◆ Goal ◆
Rescale the records from the start through the line containing "point(28,33)", and reproduce only those lines, requests included. Multiply every coordinate in the answers by 2.4 and round to whole numbers, halves up, leaving any numbers in the requests unchanged.
--
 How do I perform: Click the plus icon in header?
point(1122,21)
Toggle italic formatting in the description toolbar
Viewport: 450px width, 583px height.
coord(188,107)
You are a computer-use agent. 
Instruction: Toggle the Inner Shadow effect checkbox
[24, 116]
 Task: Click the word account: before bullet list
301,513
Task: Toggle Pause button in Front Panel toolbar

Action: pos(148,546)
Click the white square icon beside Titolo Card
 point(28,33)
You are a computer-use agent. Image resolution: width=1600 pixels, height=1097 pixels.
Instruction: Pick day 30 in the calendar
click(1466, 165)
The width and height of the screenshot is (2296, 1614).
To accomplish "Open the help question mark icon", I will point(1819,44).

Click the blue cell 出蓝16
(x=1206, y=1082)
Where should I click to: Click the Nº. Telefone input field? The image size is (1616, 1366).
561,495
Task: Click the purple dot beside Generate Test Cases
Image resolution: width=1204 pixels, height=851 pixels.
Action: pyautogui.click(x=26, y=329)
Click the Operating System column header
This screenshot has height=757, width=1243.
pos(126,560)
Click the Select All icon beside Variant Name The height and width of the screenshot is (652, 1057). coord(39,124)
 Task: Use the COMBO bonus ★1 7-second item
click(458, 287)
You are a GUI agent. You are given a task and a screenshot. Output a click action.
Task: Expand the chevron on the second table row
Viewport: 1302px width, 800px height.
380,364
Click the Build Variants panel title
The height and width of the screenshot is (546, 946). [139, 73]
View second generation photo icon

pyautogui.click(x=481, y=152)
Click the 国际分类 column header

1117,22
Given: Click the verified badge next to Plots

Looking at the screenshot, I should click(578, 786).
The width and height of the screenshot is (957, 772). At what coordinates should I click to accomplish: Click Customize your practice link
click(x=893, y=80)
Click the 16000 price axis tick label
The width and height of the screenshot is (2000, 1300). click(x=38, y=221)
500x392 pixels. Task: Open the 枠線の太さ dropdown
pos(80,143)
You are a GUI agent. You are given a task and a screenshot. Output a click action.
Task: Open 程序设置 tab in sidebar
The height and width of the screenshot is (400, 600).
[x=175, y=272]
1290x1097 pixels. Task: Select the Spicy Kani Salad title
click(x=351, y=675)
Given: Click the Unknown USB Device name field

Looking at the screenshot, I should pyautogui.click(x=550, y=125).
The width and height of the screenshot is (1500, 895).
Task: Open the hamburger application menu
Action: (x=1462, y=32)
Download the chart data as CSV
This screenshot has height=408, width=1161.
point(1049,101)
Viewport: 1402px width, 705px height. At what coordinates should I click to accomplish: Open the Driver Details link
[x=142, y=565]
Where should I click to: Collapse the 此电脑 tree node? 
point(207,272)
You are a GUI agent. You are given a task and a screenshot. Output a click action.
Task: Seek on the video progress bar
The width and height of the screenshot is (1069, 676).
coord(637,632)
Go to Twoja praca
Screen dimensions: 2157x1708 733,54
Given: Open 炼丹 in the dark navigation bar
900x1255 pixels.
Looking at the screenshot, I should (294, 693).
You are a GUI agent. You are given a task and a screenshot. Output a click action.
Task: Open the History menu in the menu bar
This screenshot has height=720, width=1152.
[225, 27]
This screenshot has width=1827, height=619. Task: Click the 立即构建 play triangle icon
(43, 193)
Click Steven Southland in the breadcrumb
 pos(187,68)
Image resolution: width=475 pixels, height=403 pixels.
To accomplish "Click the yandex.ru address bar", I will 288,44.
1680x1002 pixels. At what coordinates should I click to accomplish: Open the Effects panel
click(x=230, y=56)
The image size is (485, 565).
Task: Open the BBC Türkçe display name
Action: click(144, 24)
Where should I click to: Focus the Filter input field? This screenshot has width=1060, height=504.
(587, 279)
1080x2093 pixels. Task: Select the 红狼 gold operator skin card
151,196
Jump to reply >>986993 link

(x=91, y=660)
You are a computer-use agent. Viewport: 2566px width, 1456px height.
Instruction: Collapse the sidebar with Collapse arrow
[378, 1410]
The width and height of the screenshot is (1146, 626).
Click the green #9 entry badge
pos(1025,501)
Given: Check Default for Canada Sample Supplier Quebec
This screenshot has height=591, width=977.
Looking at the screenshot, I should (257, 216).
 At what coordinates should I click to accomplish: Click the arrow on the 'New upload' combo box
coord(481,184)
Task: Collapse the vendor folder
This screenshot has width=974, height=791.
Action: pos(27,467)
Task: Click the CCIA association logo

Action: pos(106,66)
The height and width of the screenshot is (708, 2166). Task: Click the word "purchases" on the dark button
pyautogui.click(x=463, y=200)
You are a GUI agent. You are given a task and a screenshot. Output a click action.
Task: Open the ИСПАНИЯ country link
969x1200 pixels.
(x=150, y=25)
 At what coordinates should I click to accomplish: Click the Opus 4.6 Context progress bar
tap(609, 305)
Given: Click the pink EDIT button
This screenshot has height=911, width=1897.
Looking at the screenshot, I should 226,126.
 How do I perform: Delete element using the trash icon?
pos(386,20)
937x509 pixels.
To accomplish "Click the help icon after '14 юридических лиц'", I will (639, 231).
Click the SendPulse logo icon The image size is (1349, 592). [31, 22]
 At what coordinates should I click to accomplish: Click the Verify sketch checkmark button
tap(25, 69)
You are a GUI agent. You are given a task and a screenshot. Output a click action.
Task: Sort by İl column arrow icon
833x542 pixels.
--
◆ Correct output ◆
 How do I perform: Click the plus icon in header?
point(2693,50)
Toggle italic formatting in the description toolbar
Viewport: 450px width, 583px height.
coord(451,257)
You are a computer-use agent. 
Instruction: Toggle the Inner Shadow effect checkbox
[58, 278]
 Task: Click the word account: before bullet list
722,1231
Task: Toggle Pause button in Front Panel toolbar

Action: pos(355,1310)
Click the white square icon beside Titolo Card
 point(67,79)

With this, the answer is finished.